_Problem to solve_:
Will you write out the lines below again, swapping "orange banner" for "orange strip", changing nothing else and leaving out the pictures?

** Start of Task input **

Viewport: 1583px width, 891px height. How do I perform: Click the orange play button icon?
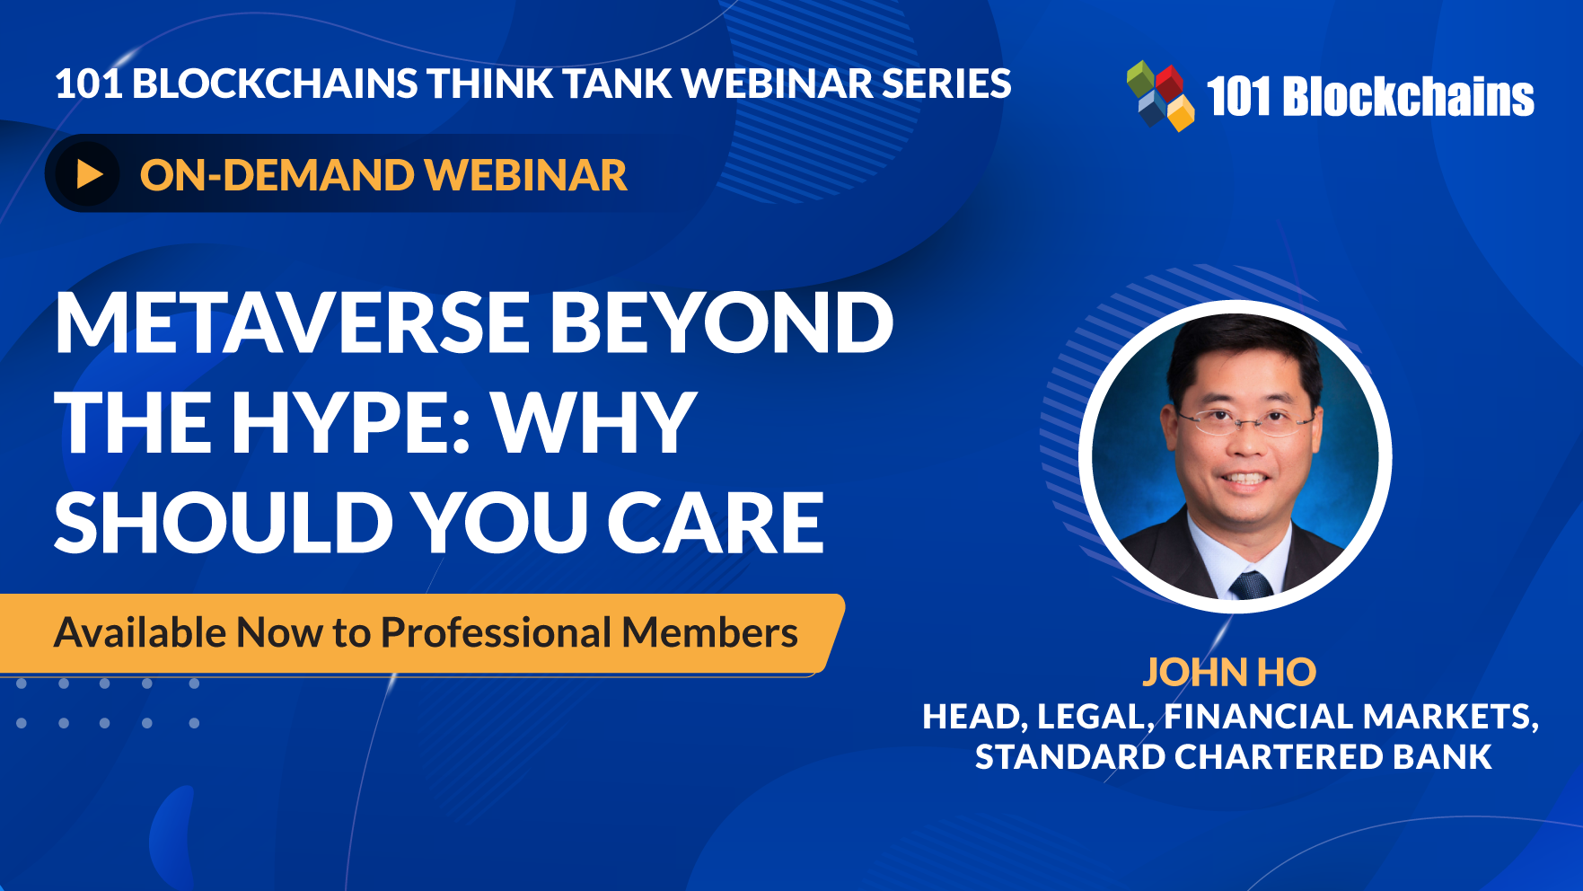(88, 174)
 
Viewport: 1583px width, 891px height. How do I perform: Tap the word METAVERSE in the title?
(293, 322)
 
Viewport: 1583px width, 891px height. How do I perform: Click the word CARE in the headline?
(716, 523)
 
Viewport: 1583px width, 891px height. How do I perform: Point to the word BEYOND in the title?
(722, 322)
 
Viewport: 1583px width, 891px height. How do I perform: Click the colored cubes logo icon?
(1160, 95)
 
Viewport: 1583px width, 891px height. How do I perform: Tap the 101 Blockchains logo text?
(1370, 96)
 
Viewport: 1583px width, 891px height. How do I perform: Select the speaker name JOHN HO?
(1229, 672)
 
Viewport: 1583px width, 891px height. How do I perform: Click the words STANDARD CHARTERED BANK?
(1234, 757)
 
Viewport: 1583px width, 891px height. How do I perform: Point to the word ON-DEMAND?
(276, 175)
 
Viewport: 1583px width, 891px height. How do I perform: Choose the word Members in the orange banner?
(710, 632)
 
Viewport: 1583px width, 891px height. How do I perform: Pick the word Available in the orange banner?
(140, 632)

** End of Task input **

_Solution_:
Viewport: 1583px width, 891px height. How do I perform: Click the orange play button icon?
(88, 174)
 
Viewport: 1583px width, 891px height. How do I perform: Tap the word METAVERSE in the title?
(293, 322)
 
Viewport: 1583px width, 891px height. How do I perform: Click the word CARE in the headline?
(716, 523)
 
Viewport: 1583px width, 891px height. How do I perform: Point to the word BEYOND in the title?
(722, 322)
 
Viewport: 1583px width, 891px height. How do I perform: Click the colored cubes logo icon?
(1160, 95)
 
Viewport: 1583px width, 891px height. How do I perform: Tap the 101 Blockchains logo text?
(1370, 96)
 
Viewport: 1583px width, 891px height. How do I perform: Select the speaker name JOHN HO?
(1229, 672)
 
Viewport: 1583px width, 891px height. How do I perform: Click the words STANDARD CHARTERED BANK?
(1234, 757)
 
Viewport: 1583px width, 891px height. How do I perform: Point to the word ON-DEMAND?
(276, 175)
 
Viewport: 1583px width, 891px height. How do I perform: Choose the word Members in the orange strip?
(710, 632)
 
Viewport: 1583px width, 891px height. How do I perform: Pick the word Available in the orange strip?
(140, 632)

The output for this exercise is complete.